Thank you so much for your info I think I'll go ahead with the tardak injection today then apparently they need another one after 9-10 days so hopefully he'll calm down a bit.

He's not in anyway aggressive to us it's just the other rats he has a bit of a spat at when out the cage.


----------



## LynseyB (Jan 30, 2012)

Yeah, I'd go ahead with the Tardak and if you see a difference, maybe consider a neuter so you'll have a happy group again.

A friend of mine keeps two large groups of males and did the same thing when one of them suddenly started causing trouble in the ranks. Similarly, he never showed any aggression towards people, just his cage mates.
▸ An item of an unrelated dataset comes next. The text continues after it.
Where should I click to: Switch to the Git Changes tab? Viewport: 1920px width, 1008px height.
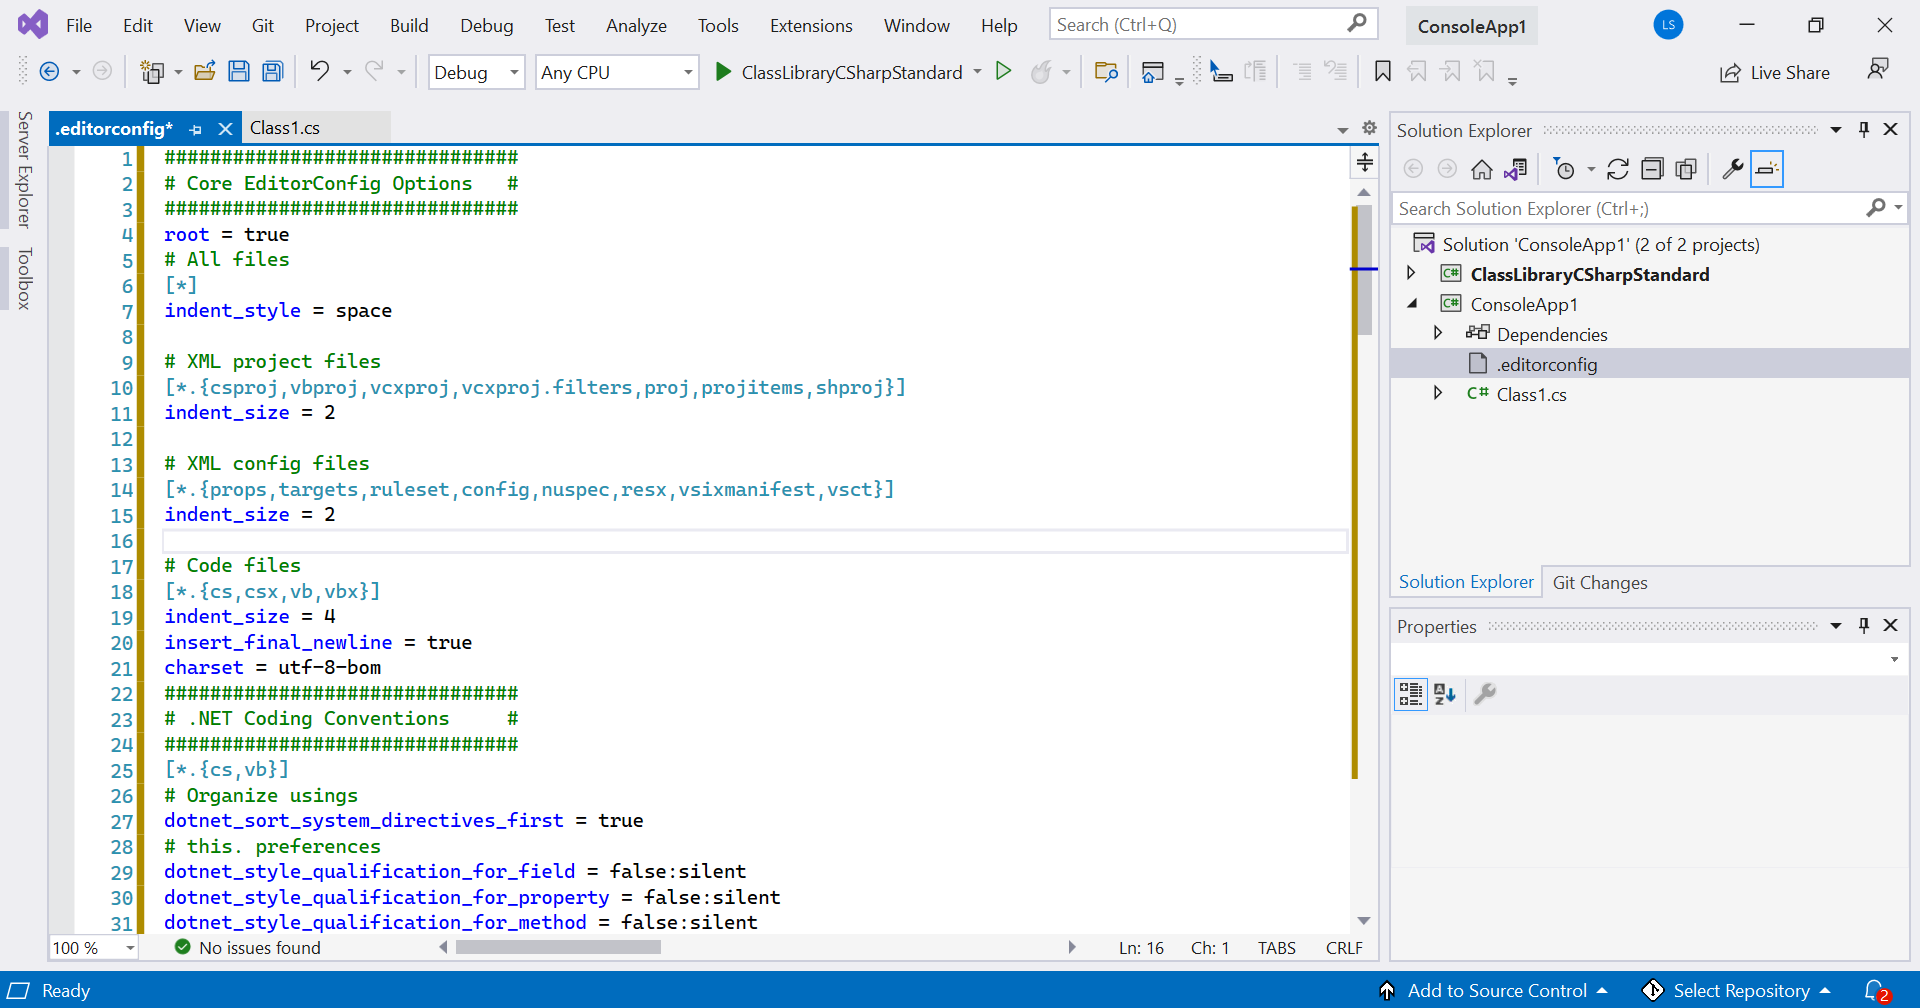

De-nadding is fairly simple with a good rat vet and can be very beneficial to the quality of life of all involved.


----------



## blade100 (Aug 24, 2009)

Yes I know but I do worry about them being under anaesthetic.
I had a bad experience with my precious Gambian pouched rat and while she was being speyed (she had pyometra) she never made it out of the anaesthetic. I'm aware she was of an exotic pet but still it does make me wary and humpfrey is my heart rat.


----------



## LynseyB (Jan 30, 2012)

Aw, I know  I was worried sick with Sam and it wasnt a decision I made lightly, but it has been so beneficial to him and the other boys.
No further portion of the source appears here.